Annuity demand to ‘double in size’ over next decade

Demand for annuities is likely to bounce back and could “double in size” over the next decade, according to Hargreaves Lansdown.

Research by the firm shows that 12 per cent of retirees currently in the market buy annuities, however 43 per cent of people approaching retirement are thinking about buying one, as baby boomers’ appetite for risk decreases.

The 2015 Pension Freedom Act has meant annuity providers have halved, as retirees “dash for cash” and opt for more control over their pension pots.

Hargreaves Lansdown senior pension analyst, Nathan Long, said: “The relatively abrupt introduction of pension freedom, coupled with low interest rates and the surge of baby boomers hitting retirement resulted in a short-term dash for cash. As these investors move later into retirement their appetite for the security of a guaranteed annuity income is likely to increase.”

The research also found that over half of investors thinking about buying an annuity would expect an income rate of 6.5 per cent, while 40 per cent would only by an annuity if the rate was 8 per cent or more.

“We anticipate demand for annuities will pick up again, in fact, it is more a matter of when rather than if. Our best estimate is we could see significant growth in the market around eight to 10 years from now as investors’ demand increases in response to their changing circumstances”, Long added.

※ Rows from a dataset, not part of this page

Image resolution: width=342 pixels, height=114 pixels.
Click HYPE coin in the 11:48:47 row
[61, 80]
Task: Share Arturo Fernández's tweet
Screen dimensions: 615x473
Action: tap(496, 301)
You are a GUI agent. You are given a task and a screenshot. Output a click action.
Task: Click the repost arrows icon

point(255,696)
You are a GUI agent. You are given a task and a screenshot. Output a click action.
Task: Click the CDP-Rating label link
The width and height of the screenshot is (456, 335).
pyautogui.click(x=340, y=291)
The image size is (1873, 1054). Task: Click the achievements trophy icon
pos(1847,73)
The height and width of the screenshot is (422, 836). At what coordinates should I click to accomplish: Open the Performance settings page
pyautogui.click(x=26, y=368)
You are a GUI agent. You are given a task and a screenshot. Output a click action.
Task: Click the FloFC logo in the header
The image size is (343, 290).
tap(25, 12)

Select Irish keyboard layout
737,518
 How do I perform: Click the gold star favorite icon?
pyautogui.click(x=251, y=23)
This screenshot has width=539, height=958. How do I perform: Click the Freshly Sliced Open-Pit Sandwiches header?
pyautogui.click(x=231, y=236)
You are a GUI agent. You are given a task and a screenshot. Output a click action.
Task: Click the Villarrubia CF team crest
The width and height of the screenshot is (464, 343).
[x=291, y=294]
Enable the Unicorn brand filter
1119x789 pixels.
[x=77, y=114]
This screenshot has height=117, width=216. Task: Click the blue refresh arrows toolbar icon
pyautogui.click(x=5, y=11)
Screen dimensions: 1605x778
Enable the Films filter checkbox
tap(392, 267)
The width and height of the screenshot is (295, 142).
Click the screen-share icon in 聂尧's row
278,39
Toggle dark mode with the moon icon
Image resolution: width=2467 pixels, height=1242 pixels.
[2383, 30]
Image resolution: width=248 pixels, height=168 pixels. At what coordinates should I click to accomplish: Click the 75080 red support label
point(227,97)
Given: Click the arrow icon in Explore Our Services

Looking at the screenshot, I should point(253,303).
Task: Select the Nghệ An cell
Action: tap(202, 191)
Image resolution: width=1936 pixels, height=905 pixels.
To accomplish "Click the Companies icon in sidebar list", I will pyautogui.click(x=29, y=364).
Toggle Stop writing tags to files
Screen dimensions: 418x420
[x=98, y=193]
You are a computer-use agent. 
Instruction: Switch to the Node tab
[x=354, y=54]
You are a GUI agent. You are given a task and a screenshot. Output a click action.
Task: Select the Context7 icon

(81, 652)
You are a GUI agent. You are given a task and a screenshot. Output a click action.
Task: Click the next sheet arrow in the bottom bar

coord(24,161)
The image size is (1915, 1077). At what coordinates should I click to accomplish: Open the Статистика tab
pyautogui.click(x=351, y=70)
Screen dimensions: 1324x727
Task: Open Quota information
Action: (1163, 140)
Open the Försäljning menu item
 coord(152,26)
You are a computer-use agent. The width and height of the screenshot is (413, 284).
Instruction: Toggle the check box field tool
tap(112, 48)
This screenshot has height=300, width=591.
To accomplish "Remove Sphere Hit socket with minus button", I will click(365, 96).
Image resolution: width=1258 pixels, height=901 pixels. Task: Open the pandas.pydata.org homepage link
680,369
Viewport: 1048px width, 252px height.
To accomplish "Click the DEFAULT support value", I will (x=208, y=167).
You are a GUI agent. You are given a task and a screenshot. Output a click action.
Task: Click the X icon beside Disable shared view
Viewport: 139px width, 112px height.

Despite this, Long believes the effects of a shrinking annuities market could be at the detriment to retirees, who will have limited options for secure income in the future and urges them to purchase an annuity in combination income drawdown for flexible access to cash.

He said: “The government and the regulator both have a significant role to play in ensuring that secure income continues to be available to pension savers in the longer term. With new rules coming in next year, 2018 looks set to be a pivotal time for the future of the annuity market.”